Segundo, foi observado que o debate puramente teórico e judicial a respeito da extensão da proteção conferida pelas normas de direitos humanos tem o poder de resfriar o poder contestador e emancipador dessas normas. Aqui, ao contrário do que ocorre com o paradoxo anterior, são as normas de direitos humanos que perdem suas características fundamentais quando são transplantadas para o debate judicial. Direitos humanos, de fato, não são regras de direito comuns. Não se comparam com regras de direito civil, direito comercial, ou tributário. Distinguem-se até mesmo dentro do direito internacional e do direito constitucional, tendo em vista a carga histórica, social e emocional de seus conteúdos. Se essa diferença existe, não se deveria admitir que a linguagem e o ritual jurídico formalista tratem situações e regras diferentes da mesma forma e com o mesmo resultado: aquele ganha, este perde.
Não é tudo, pois os movimentos sociais e políticos, que utilizam os direitos humanos como instrumentos de mobilização e contestação, podem ser diluídos pela perspectiva de que as reivindicações dos direitos humanos não devem ocorrer em espaços públicos e por meio de movimentos sociais, mas sim em processos judiciais, iniciados e julgados por profissionais da área jurídica, acostumados com o rito e a linguagem dos tribunais. Ocorre aqui um duplo paradoxo, pois os direitos humanos, que nasceram para emancipar e garantir o poder para o cidadão confrontar o poder estatal, tornam-se instrumentos de ampliação do poder do Estado, materializado no processo judicial. Mais do que isso, uma vez apropriada como instrumento de tomada de decisão, a norma de garantia de direitos humanos se volta contra seu próprio titular, fazendo com que ele aliene de bom grado a força contestatória dessas normas em troca da pretensa a estabilização de suas expectativas, o que, como já foi observado, dificilmente irá ocorrer. Como resultado, os direitos humanos podem ser descaracterizados pela jurisdição que procurou lhes conferir eficácia.

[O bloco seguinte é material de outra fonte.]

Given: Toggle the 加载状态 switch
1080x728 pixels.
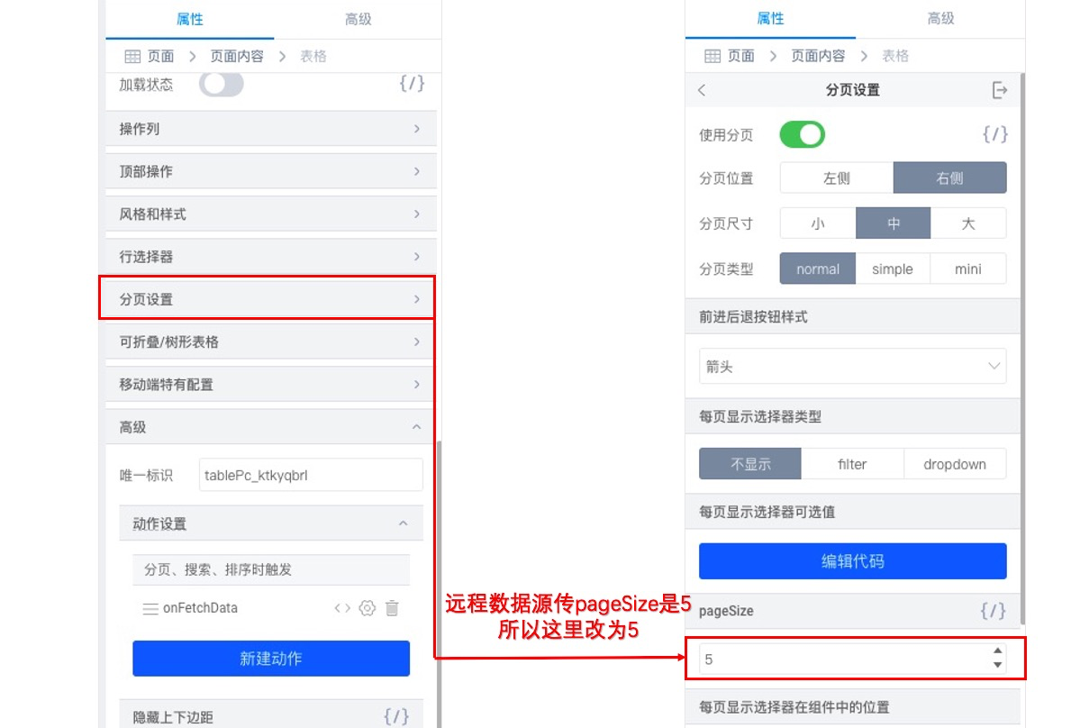Looking at the screenshot, I should pyautogui.click(x=221, y=84).
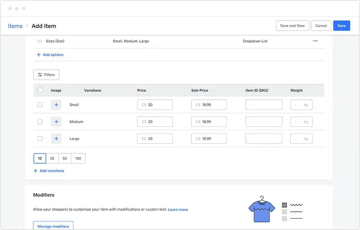The width and height of the screenshot is (360, 230).
Task: Click the drag handle beside Sizes option
Action: [x=39, y=41]
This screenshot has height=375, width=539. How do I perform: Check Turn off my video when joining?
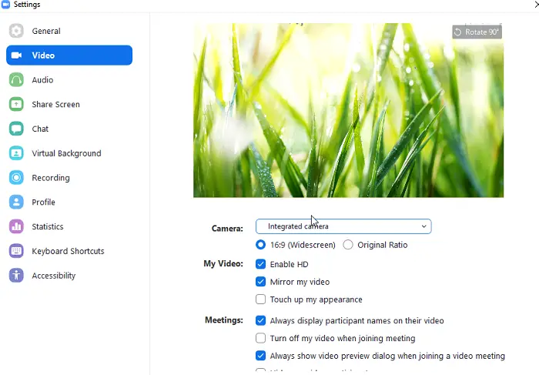(x=260, y=338)
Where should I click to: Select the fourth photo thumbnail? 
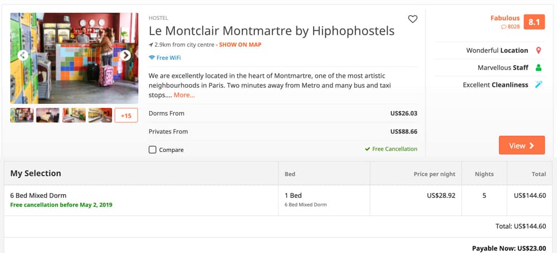[100, 115]

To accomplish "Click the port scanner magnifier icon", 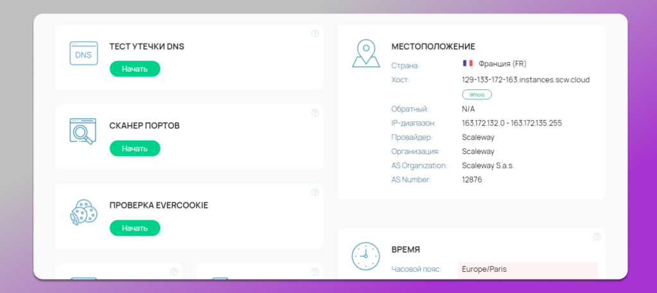I will click(x=83, y=132).
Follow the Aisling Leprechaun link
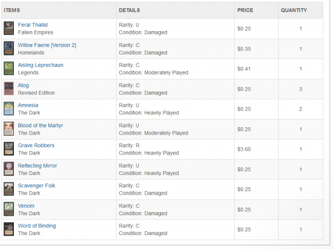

Abaladas de ambos os lados, as relações entre direitos humanos e jurisdição necessita de revisão e reanálise. Com a contribuição de diversos pesquisadores que abordam este tema, a finalidade deste espaço será justamente esta: avaliar de que modo, com base em quais pressupostos e parâmetros, a aplicação jurisdicional dos direitos humanos deve ocorrer em um ambiente cada vez mais conflituoso e polarizado. Nesse sentido, não só temas clássicos e conhecidos como as funções dos direitos humanos, o processo de internalização dos parâmetros de proteção internacional, o diálogo das cortes, enfim, as diferentes formas de eficácia desses direitos, serão abordados; temas concretos e contemporâneos também serão objeto de atenção nesta jornada, que, espero, será de aprofundamento e esclarecimento para todos.